Thursday, April 06, 2017

Love work

Had the great pleasure of introducing a room full of students to the life and thought of Sally Ruddick today. Feminist philosopher Ruddick was a major presence at The New School just before I arrived, most appropriate to the class, which is called "Women's Legacy at The New School." I framed our discussion by reading through this course description (from 1977), which allowed me to reflect on her work as a teacher (on the work of teachers), and on the amazing things she did in class. In a way, "Philosophical Aspects of Biography" was a sort of precursor to today's class. Both pleasingly and a little disconcertingly, Ruddick's reflections on the difficulty women have taking their work seriously ("the ability to work" in the course description) seemed to the students still entirely relevant. What a privilege to sharie the reimagining of work emerging from her rejection of the gendered work/love distinction:

In college I learned to avoid work done out of love. My intellectual life became increasingly critical, detached, and dispensable.
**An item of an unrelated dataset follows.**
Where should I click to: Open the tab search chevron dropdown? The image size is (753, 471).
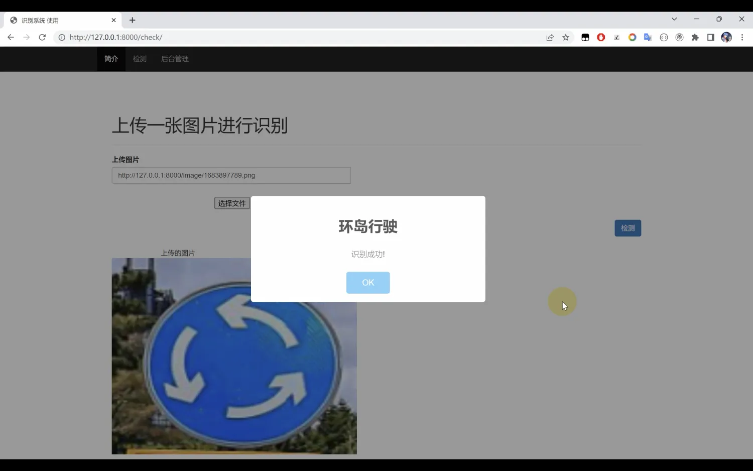[x=674, y=19]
If I self-deceptively denied my desires for the conventional loves of a man and children, I refused even to recognize the loves that work demands in its own name: love for oneself, love for the ideas and creation of others, love for the people one works with, love for the knowledge, change, and beauty that work alone can achieve.
"A work of one's own," in Working it out: 23 women writers, artists, scientists, and
scholars talk about their lives and work, ed. Sara Ruddick & Pamela Daniels (1978), 136

So much love! And this even before we got to Ruddick's most lasting legacy, "maternal thinking." Work shouldn't be loveless, as thinking shouldn't be careless. Failure to appreciate this (too common still) undermines the quality of love, care, work and thinking!